Morris hastily arranged for an FBI raid. On Feb. 22, 1995, agents raided Cantrell's home, Lindsley's college dorm room, and burst into Bosanac's bedroom in San Diego.

For Morris, the climactic raid was only the start of a long battle to bring the hackers to justice. Because of the complicated nature of his evidence gathering, it took him more than two years to compile the most salient portions of the wiretap transcripts and data-tap evidence. "All the documents and tapes from this case could fill a 20-by-20 room," Morris explains. "And at the time, I was the only computer investigator for all of Texas."

In the meantime, as federal prosecutors slowly geared up for a trial, Cantrell tried to get on with his life. "I spent the first few weeks after the raid being paranoid and wondering what would happen," he says. Occasionally, Morris and other agents would call him, asking questions about some of the systems he had hacked. By the summer of 1995, at the urging of his mother, Cantrell started attending church again. He scored the first in a string of professional computing jobs, doing systems-administration work for a company called Lee Datamail in Dallas. He neglected to tell his employers about the FBI case. "It's been mental torture for the last four years, not knowing," says Cantrell. "Can I go to school, move to another state? That kind of thing messes with your head."

Over time, Cantrell says he had come to seriously regret what he had done and the $9,000 he says he made from selling codes wasn't worth the trouble. "Looking back, it was all crazy. It was an obsession. I wanted to see how much I could conquer and a little power went to my head." Cantrell notes that he has since tried to make amends, even helping the phone companies plug their security holes and helping the FBI gather more information on some of the group's members who haven't yet been apprehended.

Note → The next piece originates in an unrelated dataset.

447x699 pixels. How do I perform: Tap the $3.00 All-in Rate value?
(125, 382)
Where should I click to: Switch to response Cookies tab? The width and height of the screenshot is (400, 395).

The matter finally seemed near conclusion this March when Morris was able to play "a couple of choice tapes" in separate meetings with Cantrell, Bosanac and Lindsley. Afterward, all three agreed to plea guilty to federal charges of one count of theft and possession of unauthorized calling-card numbers and one count of unauthorized access to computer systems. Chief Judge Jerry Buchmeyer ordered a presentencing investigation.

During a hearing on the matter, Lindsley's attorney tried to argue that the FBI had wildly overstated the $1.85 million in losses that her client's hacking had allegedly caused. But in the end, Judge Buchmeyer rejected the argument and sentenced him to 41 months in prison. Bosanac, in the meantime, has asked that his sentencing hearing be moved to San Diego, where he lives.

As for Cantrell, Judge Buchmeyer lauded his "acceptance of guilt." He could have been sentenced to three years in federal prison; instead he was given two. He reports to federal prison in January of next year.

Morris, meanwhile, has used his data-tap method in several other cases; he also travels around the country and the world advising law-enforcement agencies on how to conduct state-of-the-art investigations of hacker crimes.